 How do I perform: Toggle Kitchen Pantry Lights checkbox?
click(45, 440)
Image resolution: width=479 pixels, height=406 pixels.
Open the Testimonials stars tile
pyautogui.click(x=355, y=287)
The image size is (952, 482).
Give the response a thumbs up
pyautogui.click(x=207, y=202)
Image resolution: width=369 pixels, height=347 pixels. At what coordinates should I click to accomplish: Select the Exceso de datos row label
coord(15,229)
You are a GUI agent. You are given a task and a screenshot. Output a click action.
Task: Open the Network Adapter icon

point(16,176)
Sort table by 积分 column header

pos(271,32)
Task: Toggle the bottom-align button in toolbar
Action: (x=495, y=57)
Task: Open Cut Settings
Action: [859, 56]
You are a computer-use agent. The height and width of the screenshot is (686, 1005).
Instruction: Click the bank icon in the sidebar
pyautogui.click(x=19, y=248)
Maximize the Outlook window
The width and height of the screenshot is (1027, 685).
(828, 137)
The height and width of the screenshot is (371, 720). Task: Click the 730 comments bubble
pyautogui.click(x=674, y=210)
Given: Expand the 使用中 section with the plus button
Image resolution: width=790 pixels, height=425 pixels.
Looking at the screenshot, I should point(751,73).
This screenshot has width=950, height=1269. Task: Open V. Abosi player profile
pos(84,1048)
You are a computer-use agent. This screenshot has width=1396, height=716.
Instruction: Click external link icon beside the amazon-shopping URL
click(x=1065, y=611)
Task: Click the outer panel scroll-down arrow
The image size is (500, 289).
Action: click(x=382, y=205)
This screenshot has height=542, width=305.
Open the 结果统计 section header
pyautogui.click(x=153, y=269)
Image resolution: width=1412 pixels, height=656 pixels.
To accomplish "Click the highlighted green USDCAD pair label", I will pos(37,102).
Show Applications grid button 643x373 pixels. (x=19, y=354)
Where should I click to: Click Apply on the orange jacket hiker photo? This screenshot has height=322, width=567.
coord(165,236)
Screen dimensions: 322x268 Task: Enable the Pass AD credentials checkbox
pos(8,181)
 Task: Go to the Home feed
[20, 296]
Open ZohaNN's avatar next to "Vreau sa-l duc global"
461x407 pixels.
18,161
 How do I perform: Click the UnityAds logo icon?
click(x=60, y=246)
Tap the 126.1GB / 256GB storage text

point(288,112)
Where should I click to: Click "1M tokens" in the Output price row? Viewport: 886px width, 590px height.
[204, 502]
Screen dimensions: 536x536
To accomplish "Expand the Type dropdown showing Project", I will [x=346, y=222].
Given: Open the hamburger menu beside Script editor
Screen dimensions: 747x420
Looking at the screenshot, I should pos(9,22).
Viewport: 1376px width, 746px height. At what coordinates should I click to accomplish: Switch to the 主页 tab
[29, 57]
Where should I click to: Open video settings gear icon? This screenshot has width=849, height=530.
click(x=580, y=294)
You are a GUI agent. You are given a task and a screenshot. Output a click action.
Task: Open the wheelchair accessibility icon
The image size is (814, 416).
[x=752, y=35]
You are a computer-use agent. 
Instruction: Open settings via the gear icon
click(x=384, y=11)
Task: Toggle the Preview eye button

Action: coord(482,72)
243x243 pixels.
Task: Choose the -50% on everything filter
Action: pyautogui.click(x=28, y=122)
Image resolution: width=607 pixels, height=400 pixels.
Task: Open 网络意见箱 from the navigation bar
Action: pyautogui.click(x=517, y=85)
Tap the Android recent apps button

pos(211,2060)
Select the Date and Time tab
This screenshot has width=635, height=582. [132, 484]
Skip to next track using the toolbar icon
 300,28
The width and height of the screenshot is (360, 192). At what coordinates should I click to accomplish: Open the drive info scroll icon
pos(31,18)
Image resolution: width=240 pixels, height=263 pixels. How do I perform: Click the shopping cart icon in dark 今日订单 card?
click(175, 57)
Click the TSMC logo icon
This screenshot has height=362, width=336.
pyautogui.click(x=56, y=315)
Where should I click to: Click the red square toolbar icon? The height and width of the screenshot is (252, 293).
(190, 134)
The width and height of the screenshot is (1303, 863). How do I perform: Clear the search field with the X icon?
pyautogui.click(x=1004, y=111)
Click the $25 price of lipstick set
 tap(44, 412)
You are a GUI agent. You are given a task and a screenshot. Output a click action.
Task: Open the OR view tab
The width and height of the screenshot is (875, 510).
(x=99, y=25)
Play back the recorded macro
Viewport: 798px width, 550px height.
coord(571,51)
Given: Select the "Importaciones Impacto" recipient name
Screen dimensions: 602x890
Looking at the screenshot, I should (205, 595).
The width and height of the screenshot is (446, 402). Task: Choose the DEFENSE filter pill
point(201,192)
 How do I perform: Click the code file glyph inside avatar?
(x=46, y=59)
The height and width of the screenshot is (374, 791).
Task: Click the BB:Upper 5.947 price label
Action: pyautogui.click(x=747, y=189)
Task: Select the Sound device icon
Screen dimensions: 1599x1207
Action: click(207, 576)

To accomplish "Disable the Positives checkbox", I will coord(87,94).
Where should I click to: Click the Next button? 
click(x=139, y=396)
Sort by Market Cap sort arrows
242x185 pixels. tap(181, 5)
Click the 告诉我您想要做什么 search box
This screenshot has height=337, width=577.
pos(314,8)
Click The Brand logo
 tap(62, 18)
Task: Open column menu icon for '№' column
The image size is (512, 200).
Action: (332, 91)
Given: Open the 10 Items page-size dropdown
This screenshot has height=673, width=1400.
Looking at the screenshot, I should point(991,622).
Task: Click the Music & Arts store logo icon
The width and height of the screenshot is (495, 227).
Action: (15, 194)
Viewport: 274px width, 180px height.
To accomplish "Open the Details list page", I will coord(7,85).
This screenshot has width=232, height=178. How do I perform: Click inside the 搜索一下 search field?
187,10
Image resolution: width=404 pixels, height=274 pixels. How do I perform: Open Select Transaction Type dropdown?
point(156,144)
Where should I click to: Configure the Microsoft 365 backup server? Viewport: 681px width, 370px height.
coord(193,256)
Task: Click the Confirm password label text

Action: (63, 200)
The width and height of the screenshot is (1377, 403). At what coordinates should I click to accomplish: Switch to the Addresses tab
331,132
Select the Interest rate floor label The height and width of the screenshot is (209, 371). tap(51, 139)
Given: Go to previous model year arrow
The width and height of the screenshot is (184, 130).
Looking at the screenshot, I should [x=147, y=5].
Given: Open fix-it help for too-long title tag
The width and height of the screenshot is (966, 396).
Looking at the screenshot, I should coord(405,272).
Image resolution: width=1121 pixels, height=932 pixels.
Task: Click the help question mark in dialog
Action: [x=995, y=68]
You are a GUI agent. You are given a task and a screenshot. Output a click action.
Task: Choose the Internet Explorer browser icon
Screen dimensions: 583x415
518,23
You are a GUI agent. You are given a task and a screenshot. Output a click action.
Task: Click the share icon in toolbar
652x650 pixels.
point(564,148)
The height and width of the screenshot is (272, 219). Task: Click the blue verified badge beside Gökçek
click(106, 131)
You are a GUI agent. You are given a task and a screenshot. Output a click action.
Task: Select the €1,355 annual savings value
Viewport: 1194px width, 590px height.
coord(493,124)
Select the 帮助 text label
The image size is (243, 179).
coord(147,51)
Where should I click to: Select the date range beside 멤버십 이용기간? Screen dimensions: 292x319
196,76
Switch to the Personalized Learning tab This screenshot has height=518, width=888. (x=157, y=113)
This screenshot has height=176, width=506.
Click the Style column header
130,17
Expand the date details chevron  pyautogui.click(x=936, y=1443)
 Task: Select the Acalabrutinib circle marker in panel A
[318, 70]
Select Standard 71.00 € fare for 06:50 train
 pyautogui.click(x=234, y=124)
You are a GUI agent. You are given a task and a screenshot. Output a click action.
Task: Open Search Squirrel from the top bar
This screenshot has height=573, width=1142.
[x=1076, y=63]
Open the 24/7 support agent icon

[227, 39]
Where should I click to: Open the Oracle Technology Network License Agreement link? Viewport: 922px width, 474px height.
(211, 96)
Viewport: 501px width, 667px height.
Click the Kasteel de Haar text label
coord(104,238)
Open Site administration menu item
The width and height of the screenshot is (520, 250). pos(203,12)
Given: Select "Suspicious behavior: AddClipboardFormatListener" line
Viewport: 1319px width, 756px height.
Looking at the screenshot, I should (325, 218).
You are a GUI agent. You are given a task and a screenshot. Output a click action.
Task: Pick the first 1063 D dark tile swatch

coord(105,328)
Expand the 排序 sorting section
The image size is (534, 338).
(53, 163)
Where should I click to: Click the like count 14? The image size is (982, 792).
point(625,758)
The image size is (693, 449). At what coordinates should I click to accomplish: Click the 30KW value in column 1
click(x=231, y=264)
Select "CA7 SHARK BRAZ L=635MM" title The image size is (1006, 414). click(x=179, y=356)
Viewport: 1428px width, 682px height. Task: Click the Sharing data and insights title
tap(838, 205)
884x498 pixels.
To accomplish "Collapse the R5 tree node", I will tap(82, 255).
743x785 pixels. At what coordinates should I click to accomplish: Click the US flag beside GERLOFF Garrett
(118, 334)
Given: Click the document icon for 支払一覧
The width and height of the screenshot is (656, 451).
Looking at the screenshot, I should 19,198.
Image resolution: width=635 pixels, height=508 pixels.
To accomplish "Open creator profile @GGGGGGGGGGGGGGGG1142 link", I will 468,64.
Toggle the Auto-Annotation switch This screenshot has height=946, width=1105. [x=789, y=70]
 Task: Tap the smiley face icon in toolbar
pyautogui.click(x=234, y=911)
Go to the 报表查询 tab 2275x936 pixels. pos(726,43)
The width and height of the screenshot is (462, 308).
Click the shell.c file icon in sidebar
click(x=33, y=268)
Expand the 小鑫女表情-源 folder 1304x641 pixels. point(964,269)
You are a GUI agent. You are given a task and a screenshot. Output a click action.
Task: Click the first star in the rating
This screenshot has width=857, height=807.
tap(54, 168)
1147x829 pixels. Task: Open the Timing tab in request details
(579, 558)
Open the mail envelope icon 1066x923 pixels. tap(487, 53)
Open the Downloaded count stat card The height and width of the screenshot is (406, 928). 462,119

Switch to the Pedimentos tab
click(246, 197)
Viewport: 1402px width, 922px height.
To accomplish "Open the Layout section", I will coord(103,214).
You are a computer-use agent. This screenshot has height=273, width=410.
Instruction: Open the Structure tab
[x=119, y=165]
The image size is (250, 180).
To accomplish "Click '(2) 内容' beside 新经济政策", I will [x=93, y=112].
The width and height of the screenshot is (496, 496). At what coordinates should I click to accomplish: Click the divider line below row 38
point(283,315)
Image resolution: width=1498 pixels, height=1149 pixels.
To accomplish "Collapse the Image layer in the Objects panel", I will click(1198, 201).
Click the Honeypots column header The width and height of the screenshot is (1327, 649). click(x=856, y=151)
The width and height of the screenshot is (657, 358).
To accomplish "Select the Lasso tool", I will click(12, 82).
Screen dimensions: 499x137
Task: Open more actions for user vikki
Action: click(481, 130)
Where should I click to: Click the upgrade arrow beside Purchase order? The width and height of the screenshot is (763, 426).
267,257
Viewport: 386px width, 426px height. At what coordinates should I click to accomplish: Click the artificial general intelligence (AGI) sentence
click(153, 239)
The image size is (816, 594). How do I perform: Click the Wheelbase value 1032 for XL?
# # # # #
- [What you will do] Wherever the string "Expand" occurs in a line of the listing above, count that line, and report only the total.

- [Output for this exercise] 5